1. Jesaja sieht, wie Gott seine Heiligkeit zeigt.

2. Jesaja, der sich plötzlich seines Mangels an Heiligkeit bewusst ist, bekennt seine Unreinheit.

3. Gott schickt einen Engel, der ihn mit Feuer vom Opferaltar reinigt.

4. Nachdem Jesaja gereinigt ist, fordert Gott ihn mit der Frage heraus: „Wen soll ich senden?“

5. Der gereinigte Prophet antwortet: „Hier bin ich, sende mich!“

Im Vaterunser bittet der Glaubende mit den Worten „Dein Name werde geheiligt“ um eine Demonstration der Heiligkeit Gottes. Das heißt, der Beter meint: „Möge Gott erneut seine Heiligkeit zeigen.“ Das wiederum bringt die Bereitschaft zum Ausdruck, sich auf Jesajas dramatische Erfahrung einzulassen.

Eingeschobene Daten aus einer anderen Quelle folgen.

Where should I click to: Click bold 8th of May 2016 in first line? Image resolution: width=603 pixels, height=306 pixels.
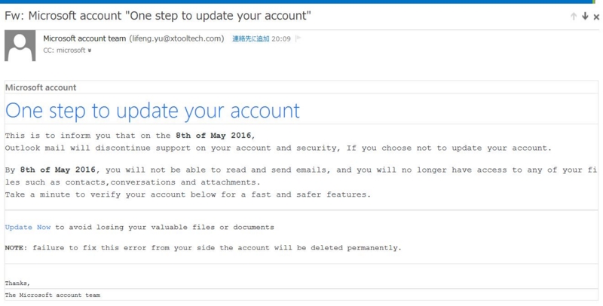[x=213, y=136]
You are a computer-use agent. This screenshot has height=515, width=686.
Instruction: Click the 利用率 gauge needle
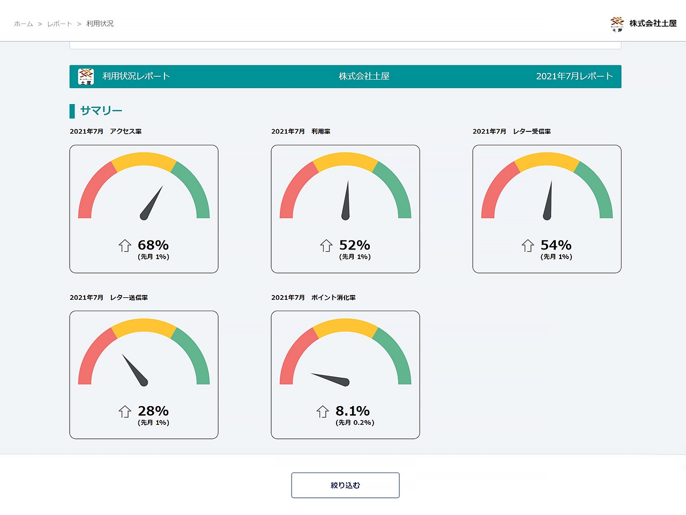tap(346, 200)
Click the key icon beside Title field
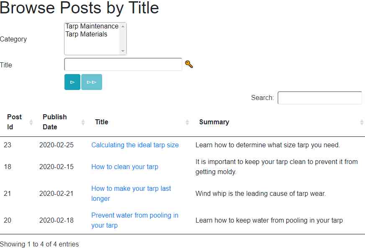Screen dimensions: 365x249 pos(189,64)
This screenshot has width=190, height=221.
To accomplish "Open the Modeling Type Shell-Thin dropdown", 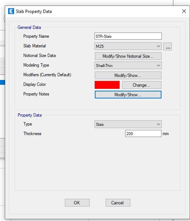I will click(128, 66).
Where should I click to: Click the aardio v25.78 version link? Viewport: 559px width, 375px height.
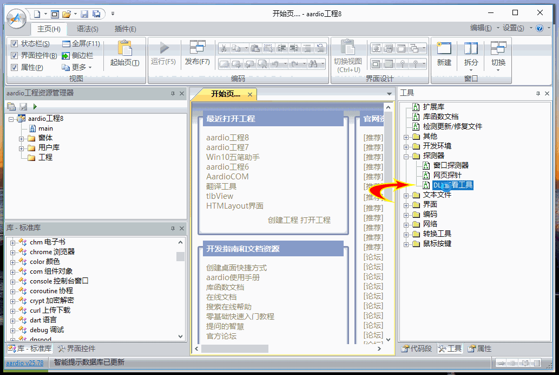(25, 363)
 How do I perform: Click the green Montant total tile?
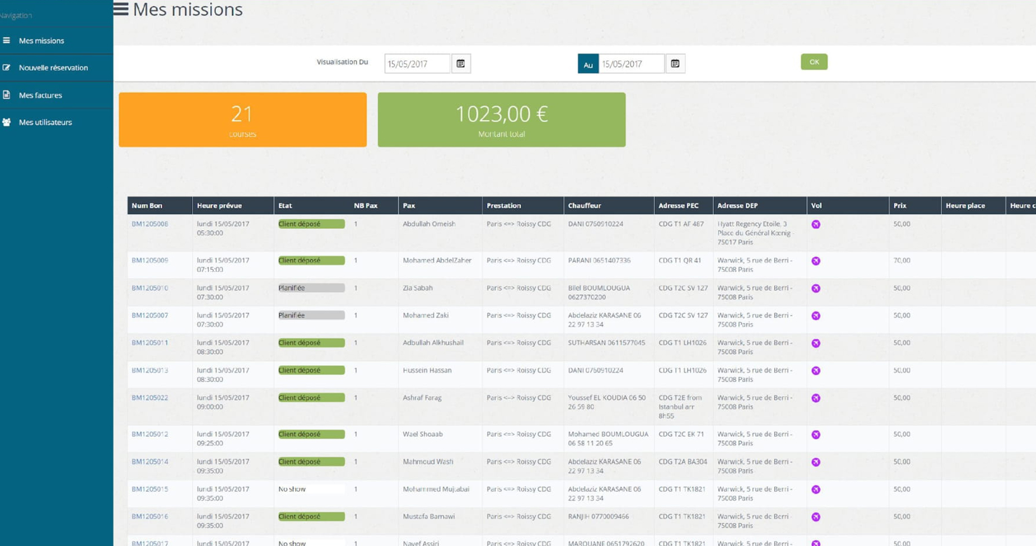click(501, 120)
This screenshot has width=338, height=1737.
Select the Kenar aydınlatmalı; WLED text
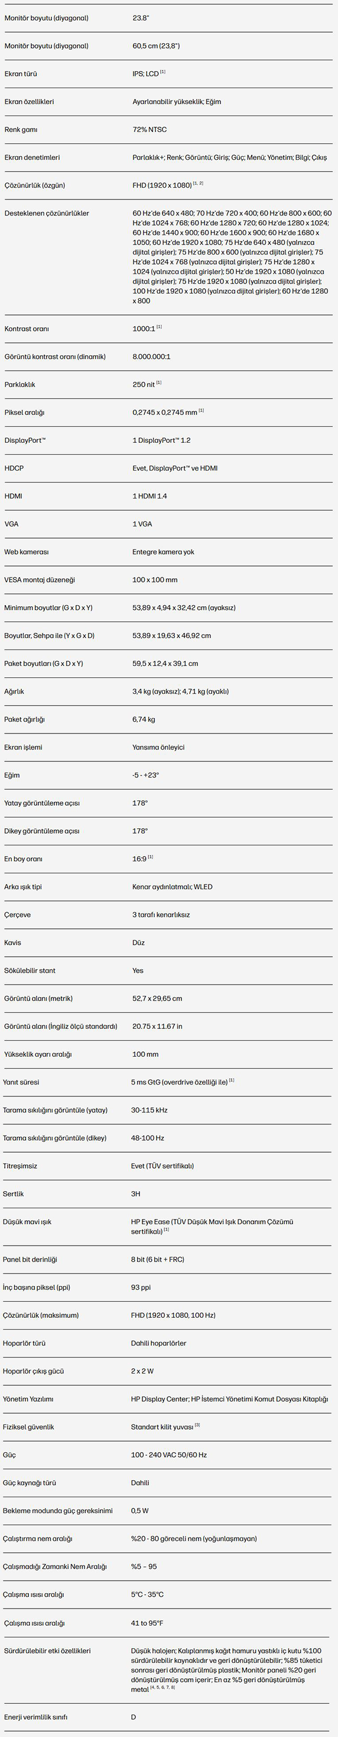[172, 887]
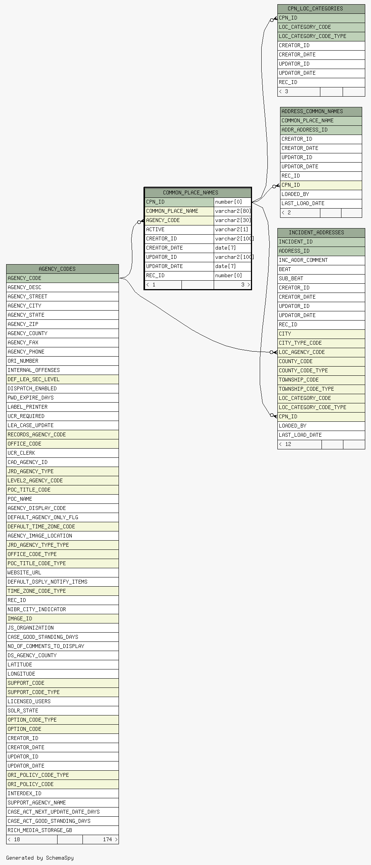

Doch wie bei Hesekiel zu lesen war, sehen wir auch die Größe von Gottes mächtigem, rettendem Handeln in der Geschichte als Ausdruck seiner Heiligkeit. Jesaja, alleine im Tempel, erhält gleichzeitig eine Vision dieser Heiligkeit. Sowohl Jesajas individuelle Erfahrung als auch die weitreichenden Aussagen Hesekiels stehen hinter dem Vaterunser.

Damit stellt sich die Frage nach dem scheinbar scharfen Gegensatz, der in den ersten beiden Anfangssätzen des Vaterunsers liegt. Im ersten Satz stellt Jesus Gott als liebenden Vater vor. Andererseits ist Gott heilig, und diese Heiligkeit verlangt Reinheit, sprich: Gerechtigkeit. Angesichts dieser Heiligkeit spüren wir unsere eigene Unreinheit, so wie Israels Sünde Gottes Heiligkeit entehrte.

Wie lassen sich Liebe und Heiligkeit miteinander vereinbaren? Erstere zieht uns zu Gott, während Letztere uns – wie Jesaja – dazu bringt, uns zurückzuziehen.